* _What needs to be done_: Report, in full, each line of the material below in which the string "agent" occurs.

● ● ● ● ●

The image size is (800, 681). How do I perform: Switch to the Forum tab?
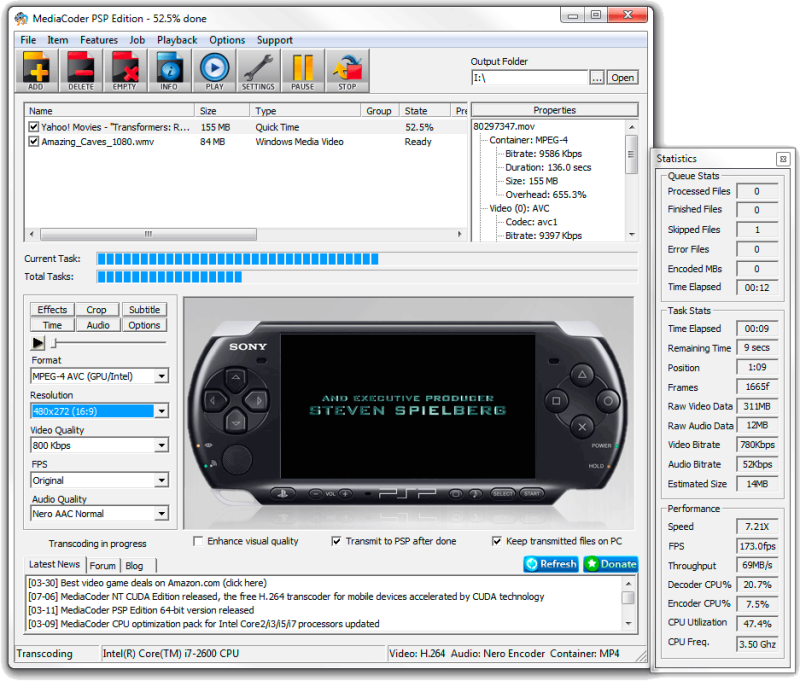(103, 564)
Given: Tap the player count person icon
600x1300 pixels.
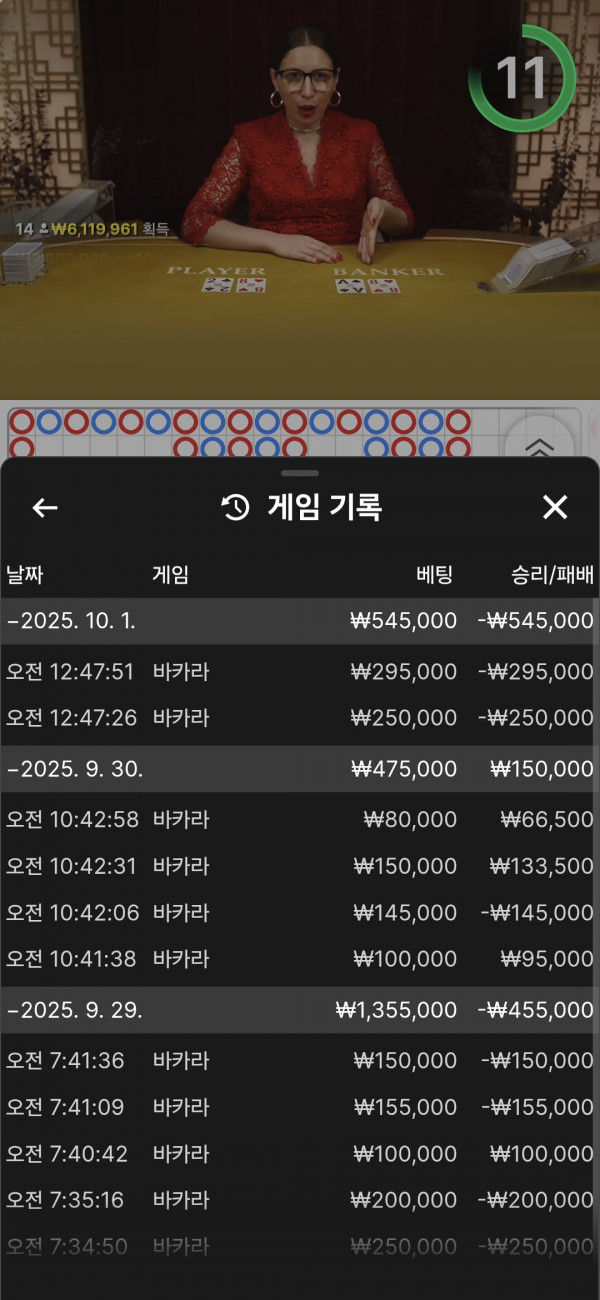Looking at the screenshot, I should 44,229.
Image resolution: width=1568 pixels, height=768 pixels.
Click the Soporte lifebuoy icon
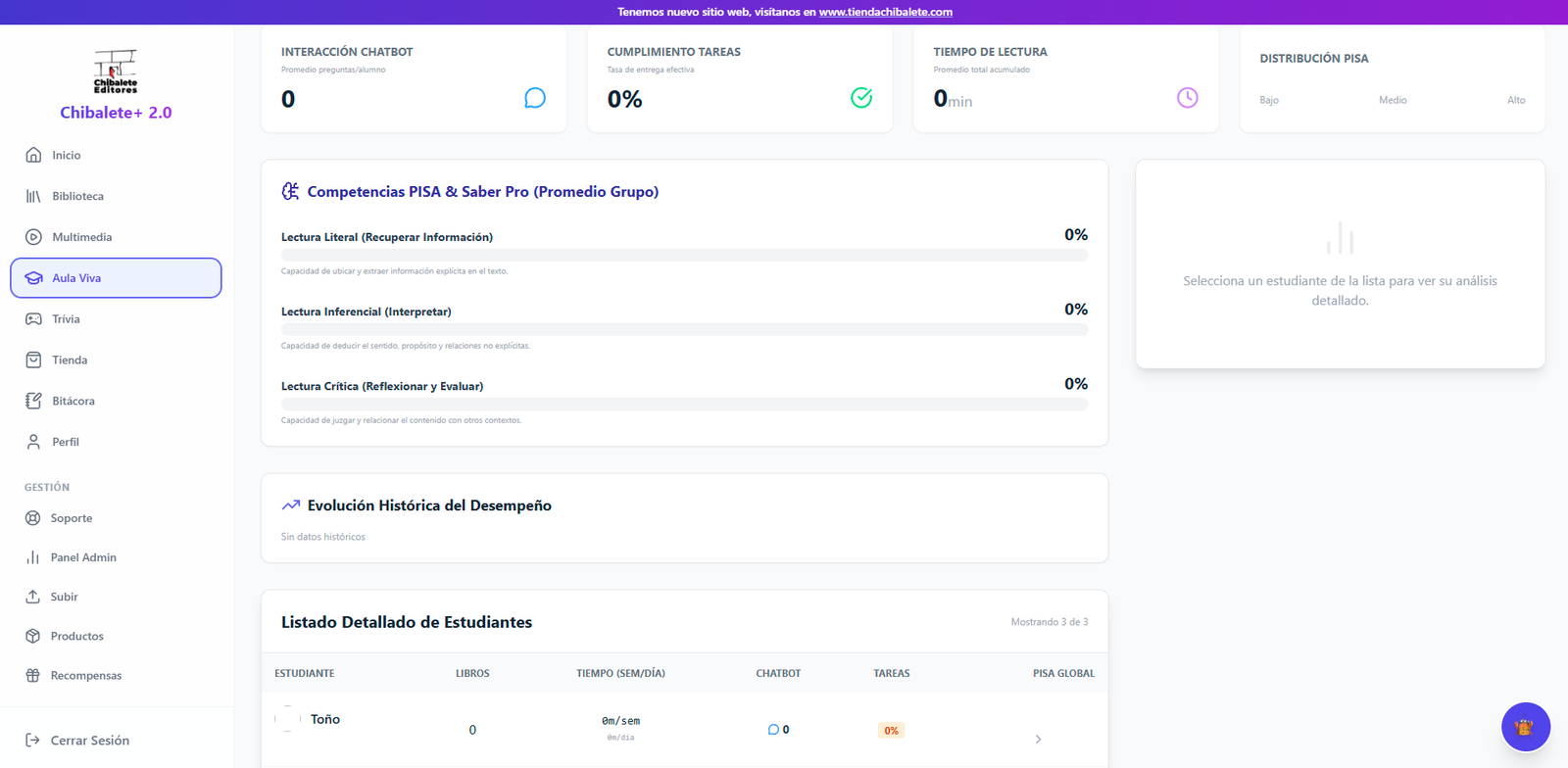point(33,518)
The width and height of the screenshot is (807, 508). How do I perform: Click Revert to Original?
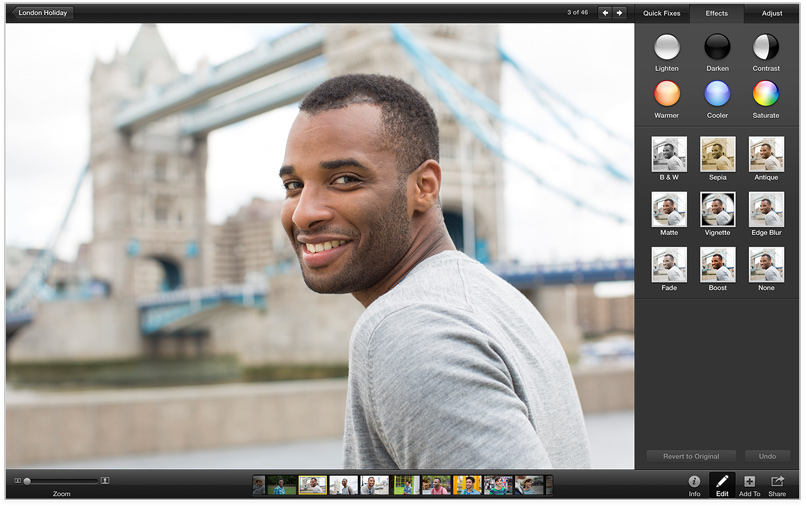click(x=691, y=456)
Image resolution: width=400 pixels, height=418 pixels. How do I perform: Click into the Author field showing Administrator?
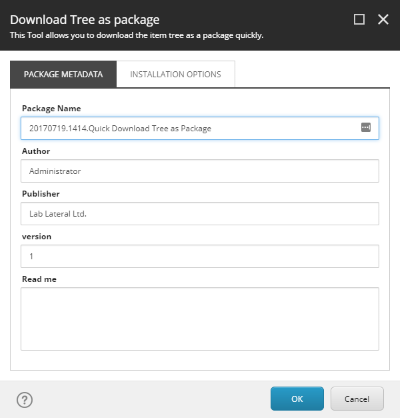pyautogui.click(x=200, y=171)
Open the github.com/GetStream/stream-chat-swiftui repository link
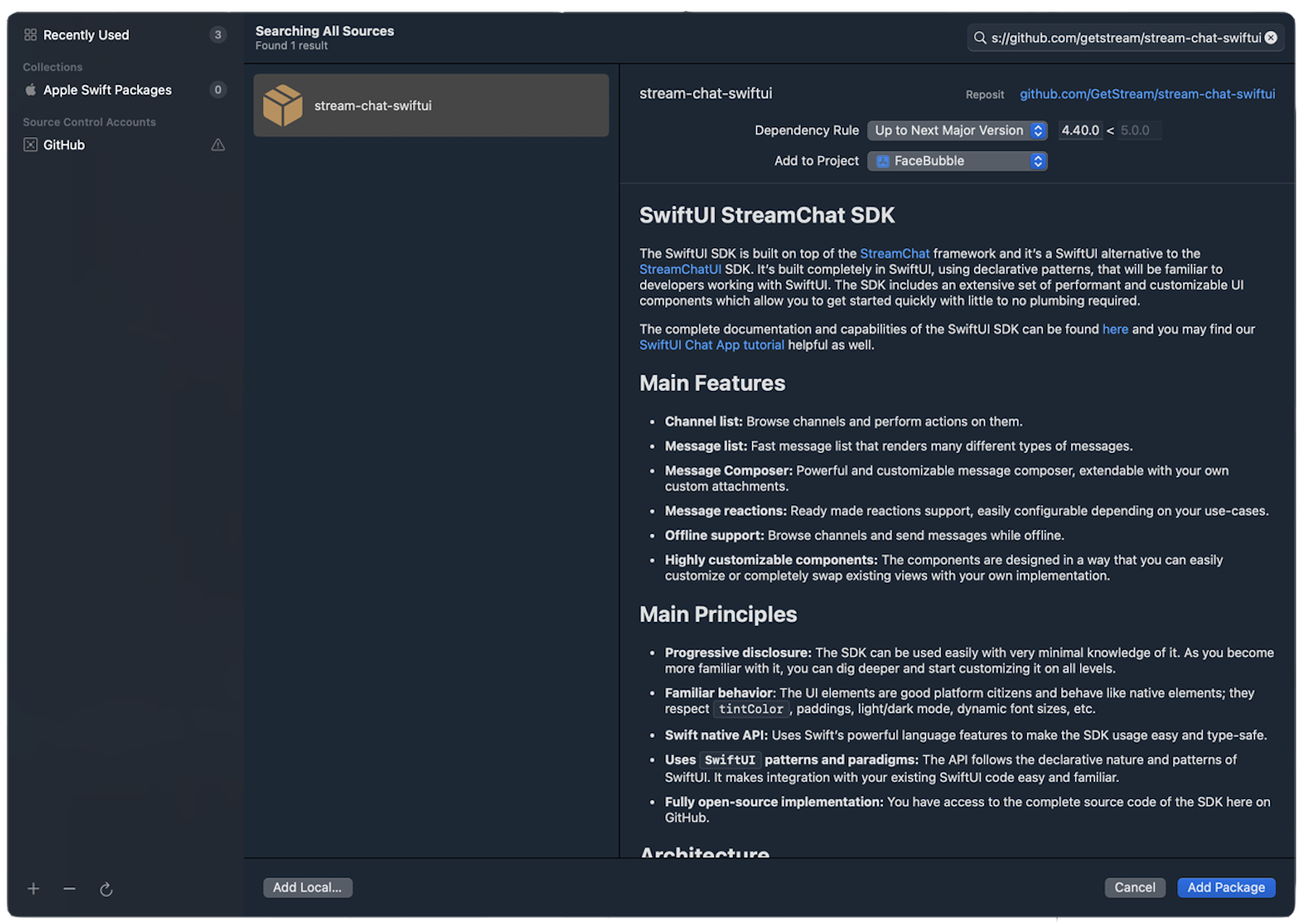The image size is (1306, 924). click(x=1147, y=94)
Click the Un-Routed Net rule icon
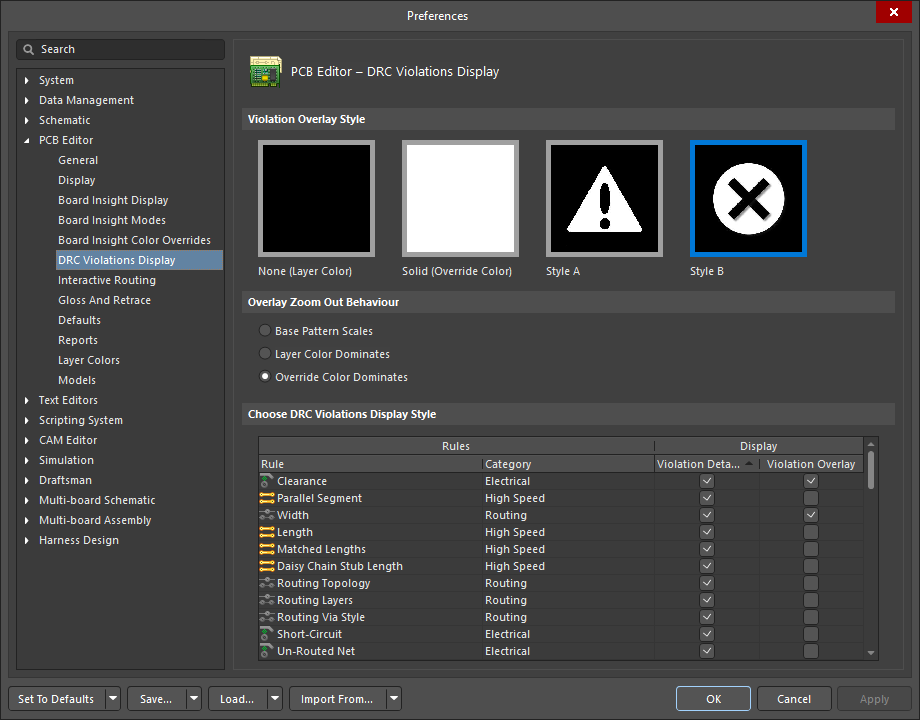920x720 pixels. coord(265,651)
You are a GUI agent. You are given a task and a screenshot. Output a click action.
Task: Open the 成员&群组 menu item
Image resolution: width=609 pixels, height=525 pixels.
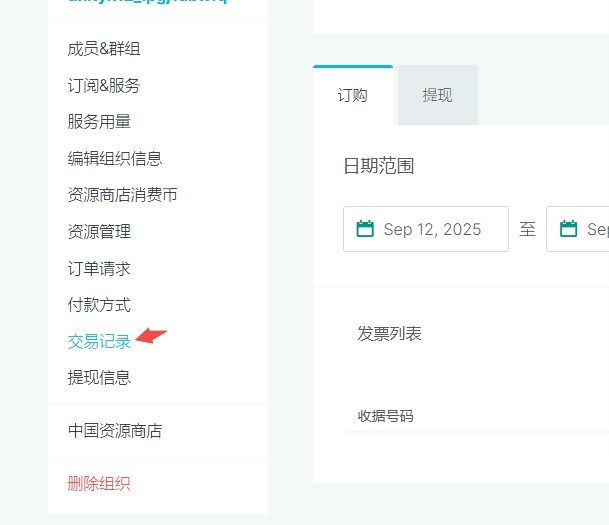point(104,49)
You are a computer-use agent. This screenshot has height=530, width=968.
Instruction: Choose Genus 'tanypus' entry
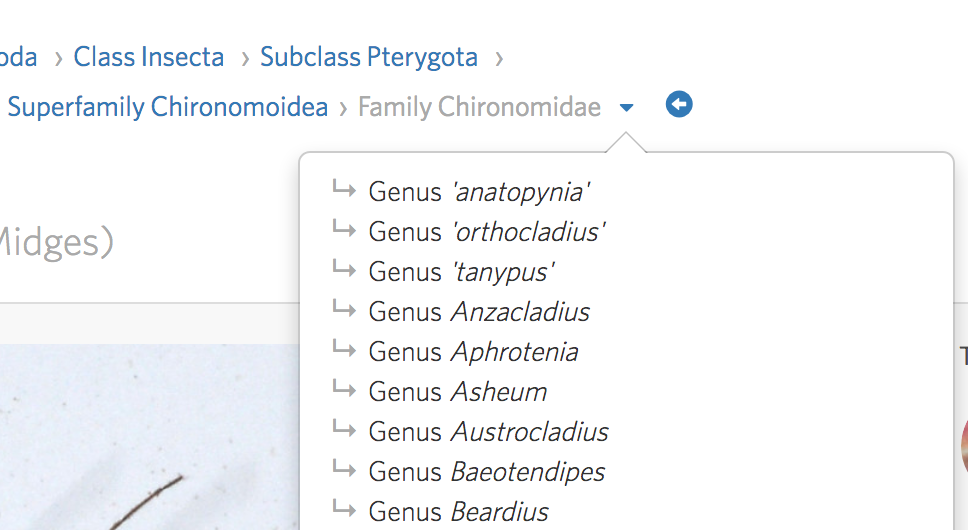[461, 271]
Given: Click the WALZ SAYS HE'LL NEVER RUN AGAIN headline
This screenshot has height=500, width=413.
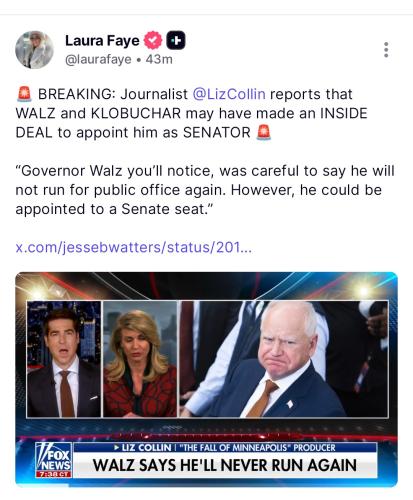Looking at the screenshot, I should click(225, 465).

● ● ● ● ●

* _Answer to this exercise_:
You are a GUI agent. You are given a task and a screenshot. Output a click action.
You are a computer-use agent. This screenshot has height=530, width=968.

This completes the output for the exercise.